The Sash Restaurant at No 1 Pery Square Hotel. 

Patricia Roberts’ exquisite restoration of a corner building on Pery Square that is now home to No 1 Pery Square Hotel began in 2008 when the area was bleak, rundown and downright unsavoury, and she was an early pathfinder for the remainder of the neighbouring Pery Newtown Georgian Quarter, finally to be also regenerated under the upcoming Living Georgian City project.

It is one of my most favourite hotels, enjoying one of the quarter’s loveliest aspects, gazing onto a serene People’s Park as it softly slips into nocturnal winter slumber. Meanwhile, upstairs in The Sash restaurant at No 1 Pery Square, a welcoming and attractive room is flush with bustling early Christmas cheer.

Ms O, my longtime ‘culinary chaperone’ on Shannonside, has seared prawns with black garlic emulsion and chilli jam. The robust Asian-style flavours are probably better suited to the coarser textures and flavours of these imported Tiger prawns than to their more ‘refined’ and frankly always better Irish counterparts, but the import-export balance is handsomely redressed with local garlic and ginger, grown by Kevin Wallace, of the splendid Urban Leaf Farm, in Ballyneety, Co Limerick, where Wallace also converts the former into highly potent black garlic. A singular Wakame salad with nice bite adds cleansing marine umami.

My Rillette of pork cheek, with crackling ‘popcorn’ of pork skin, and salsa verde, piccalilli and burnt apple jam, is another smashing starter.

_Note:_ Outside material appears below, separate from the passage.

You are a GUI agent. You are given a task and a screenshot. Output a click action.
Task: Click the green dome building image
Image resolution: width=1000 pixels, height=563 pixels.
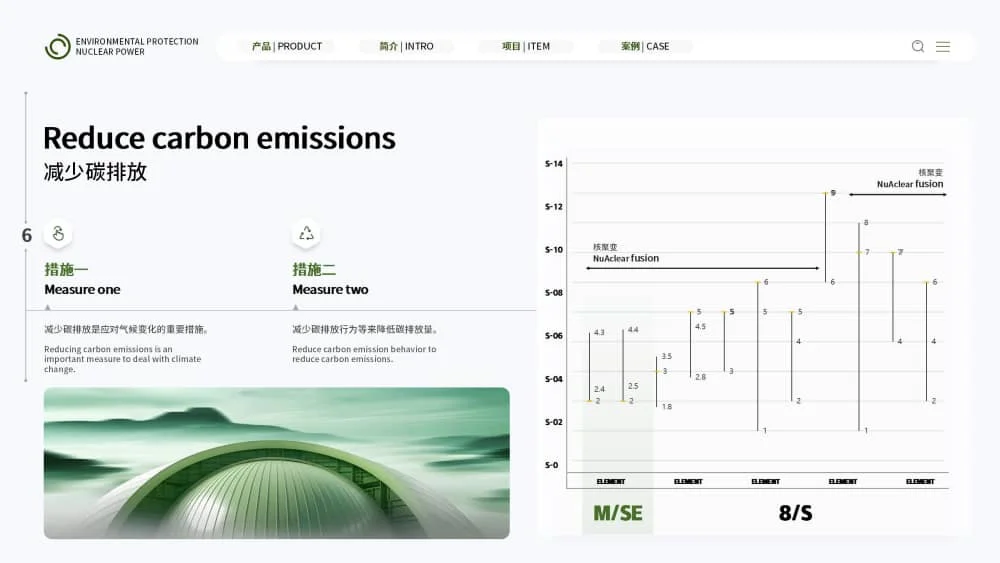point(277,463)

My main, Burren Lamb, rump cutlets and belly — as a very more-ish croquette — is from top local butcher, Michael O’Loughlin, in turn sourced from his brother’s farm, in Co Clare. The depth of flavour is more redolent of hogget than spring lamb and all the better for it, though fat on the cutlets should have been further crisped and rendered to release more flavour into the flesh. Roasted squash, red wine jus, mint and whey dressing complete another great winter comforter, while a generous side dish of roast root vegetables and potato gratin would sate an army.

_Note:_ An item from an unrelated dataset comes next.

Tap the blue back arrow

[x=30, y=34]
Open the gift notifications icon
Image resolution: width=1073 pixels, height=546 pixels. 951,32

Ms O’s pan-fried breast of Thornhill duck is well-cooked, tender, sweet meat. Alongside, a beetroot medley, including pickled and juice reduction, delightful puy lentils — it is the pick of the two mains.

Our Blaufränkisch (Roka 2017) is actually made by Mayo-based wine importers, and increasingly accomplished winemakers, Liam and Sinead Cabot, in their Slovenian vineyard, and is flush with dark berries and fresh acidic minerality, good with the lamb, quite perfect with the duck.

Ms O’s pleasant Olive Oil Spiced Sponge comes with dark chocolate mousse and olive aerated chocolate and orange syrup, while a well-selected Munster cheeseboard is flanked by mixed pickles, crackers and excellent house-made apple membrillo jelly.

Roberts has turned her little hotel into one of the best independent boutique operations in the country but it is only since Limerick chef Keith Piggot arrived that food began to meet the standards that prevail in all other aspects of the operation.

The Sash at No 1 Pery Square is now one of the best fine dining options in the city, much of the improvement down to Piggot’s kitchen leadership and construction of a menu featuring excellent local suppliers and allowing that premium produce to shine.

To then hear he is leaving is a disappointment but our most enjoyable meal tonight has been courtesy of sous chef Alex Timms who takes over as head chef in the new year.

Piggot is stepping back in order to pursue other outside interests, but he’ll continue in a consulting role, mentoring Timms in the near future, and while Piggot will be missed, Timms appears to have all the right stuff, the culinary chops and desire to prosper and I’m looking forward to watching that next chapter of No 1 Pery Square unfold.